ですが、直射日光が当たる環境であったり、室内の温度が高くなるような場所であれば、必然的に劣化します。瓶に栓がされていますが、コルクや栓が傷んでアルコール分が抜けてしまうことにより、腐敗してしまうと行った事例はあるようなので、楽しみにとっておきたい気持ちは抑えつつ、美味しいうちに飲むのがベターだということになります。

ウイスキーやブランデーが長く保存して熟成?された結果、まろやかに感じたりするなど熟成されたイメージをもちがちなようですが、これはアルコールが抜けたことで、度数が低くなって、まろやかに感じたりするのかも、と思うと、貴重で高価なウイスキーやブランデーは早めに飲んだほうが良さそうですね!

ワインや日本酒の熟成を海中で

お酒の海底熟成サービス「美しき海のワイナリー」というサービスに出会いました。

お酒の海底熟成サービス「美しき海のワイナリー」

海、海底を貯蔵庫として、お酒を静岡県南伊豆の美しい海の海底に沈めて熟成させるサービスです。

海外の沈没船から、長期に渡って海中で熟成されたワインが見つかったり、実際に海中熟成の話は海外の話として聞いたことはありました。

そんなサービスが、日本国内でも。

美しき海のワイナリーPV

お好みのお酒をお預かりし、国定公園に面した風光明媚な南伊豆町・中木沖の透き通った海の底にある熟成庫で半年間熟成させ、ご返送するサービスが「美しき海のワイナリー」です。

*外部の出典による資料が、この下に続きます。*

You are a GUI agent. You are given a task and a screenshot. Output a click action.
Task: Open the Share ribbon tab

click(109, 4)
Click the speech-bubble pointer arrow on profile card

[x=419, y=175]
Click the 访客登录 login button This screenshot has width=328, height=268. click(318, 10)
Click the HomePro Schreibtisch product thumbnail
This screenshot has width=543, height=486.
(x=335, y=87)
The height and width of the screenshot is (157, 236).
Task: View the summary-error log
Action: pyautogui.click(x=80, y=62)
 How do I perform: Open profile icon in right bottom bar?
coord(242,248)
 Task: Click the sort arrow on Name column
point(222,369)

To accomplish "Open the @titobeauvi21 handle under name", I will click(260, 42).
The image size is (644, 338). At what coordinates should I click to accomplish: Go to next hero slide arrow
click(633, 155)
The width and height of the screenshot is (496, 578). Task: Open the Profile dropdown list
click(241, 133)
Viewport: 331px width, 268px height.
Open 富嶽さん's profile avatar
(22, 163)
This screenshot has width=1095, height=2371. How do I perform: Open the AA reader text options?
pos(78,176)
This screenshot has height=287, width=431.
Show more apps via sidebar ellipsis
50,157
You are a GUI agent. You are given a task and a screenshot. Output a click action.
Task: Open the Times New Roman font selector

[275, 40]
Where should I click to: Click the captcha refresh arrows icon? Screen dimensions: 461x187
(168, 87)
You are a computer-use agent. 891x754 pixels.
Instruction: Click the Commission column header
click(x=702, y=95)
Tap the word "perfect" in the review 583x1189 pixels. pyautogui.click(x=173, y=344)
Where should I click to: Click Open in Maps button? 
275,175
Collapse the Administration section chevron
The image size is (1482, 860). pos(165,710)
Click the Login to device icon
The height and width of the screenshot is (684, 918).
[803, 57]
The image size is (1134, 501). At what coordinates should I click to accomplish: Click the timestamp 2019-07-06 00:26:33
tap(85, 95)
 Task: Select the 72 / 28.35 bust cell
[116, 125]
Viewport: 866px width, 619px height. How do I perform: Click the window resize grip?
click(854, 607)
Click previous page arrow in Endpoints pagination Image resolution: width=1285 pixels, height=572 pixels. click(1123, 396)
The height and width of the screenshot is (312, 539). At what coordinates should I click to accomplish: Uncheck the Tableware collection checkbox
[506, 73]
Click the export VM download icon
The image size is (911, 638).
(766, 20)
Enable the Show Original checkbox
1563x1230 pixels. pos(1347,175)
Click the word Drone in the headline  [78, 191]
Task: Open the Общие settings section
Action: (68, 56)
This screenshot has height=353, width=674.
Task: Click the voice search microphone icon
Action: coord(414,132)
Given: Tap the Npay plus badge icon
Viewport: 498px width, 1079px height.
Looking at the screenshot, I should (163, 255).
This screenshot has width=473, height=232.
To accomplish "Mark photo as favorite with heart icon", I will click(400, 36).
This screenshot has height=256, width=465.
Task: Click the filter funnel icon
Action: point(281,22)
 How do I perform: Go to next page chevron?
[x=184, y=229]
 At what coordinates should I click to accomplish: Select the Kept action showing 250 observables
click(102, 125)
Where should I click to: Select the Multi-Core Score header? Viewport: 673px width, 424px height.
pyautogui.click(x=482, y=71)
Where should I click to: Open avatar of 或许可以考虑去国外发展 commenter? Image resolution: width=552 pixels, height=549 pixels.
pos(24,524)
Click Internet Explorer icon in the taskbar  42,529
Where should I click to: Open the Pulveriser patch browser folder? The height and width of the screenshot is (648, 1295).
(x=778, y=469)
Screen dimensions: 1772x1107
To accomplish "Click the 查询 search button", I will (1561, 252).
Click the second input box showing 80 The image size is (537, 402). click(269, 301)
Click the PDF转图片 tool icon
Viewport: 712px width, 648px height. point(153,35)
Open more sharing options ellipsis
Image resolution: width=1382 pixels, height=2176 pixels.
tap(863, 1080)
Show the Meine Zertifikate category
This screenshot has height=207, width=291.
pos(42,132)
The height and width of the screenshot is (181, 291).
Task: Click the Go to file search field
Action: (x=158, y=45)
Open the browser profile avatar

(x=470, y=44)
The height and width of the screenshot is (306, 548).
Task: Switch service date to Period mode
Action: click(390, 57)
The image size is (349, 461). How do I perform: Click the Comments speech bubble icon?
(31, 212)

スキューバダイビングで、自分自身でお酒を沈めたり体験することもできるそうです。

熟成期間は6月~10月の時期をのぞく11月・12月・1月・2月・3月・4月・5月、約半年だそうです。6月~10月は台風などによるリスクからお休みなのだとか。

とっておきの一本を海の底で熟成させてみたい!と思う方は試してみてはいかがでしょうか。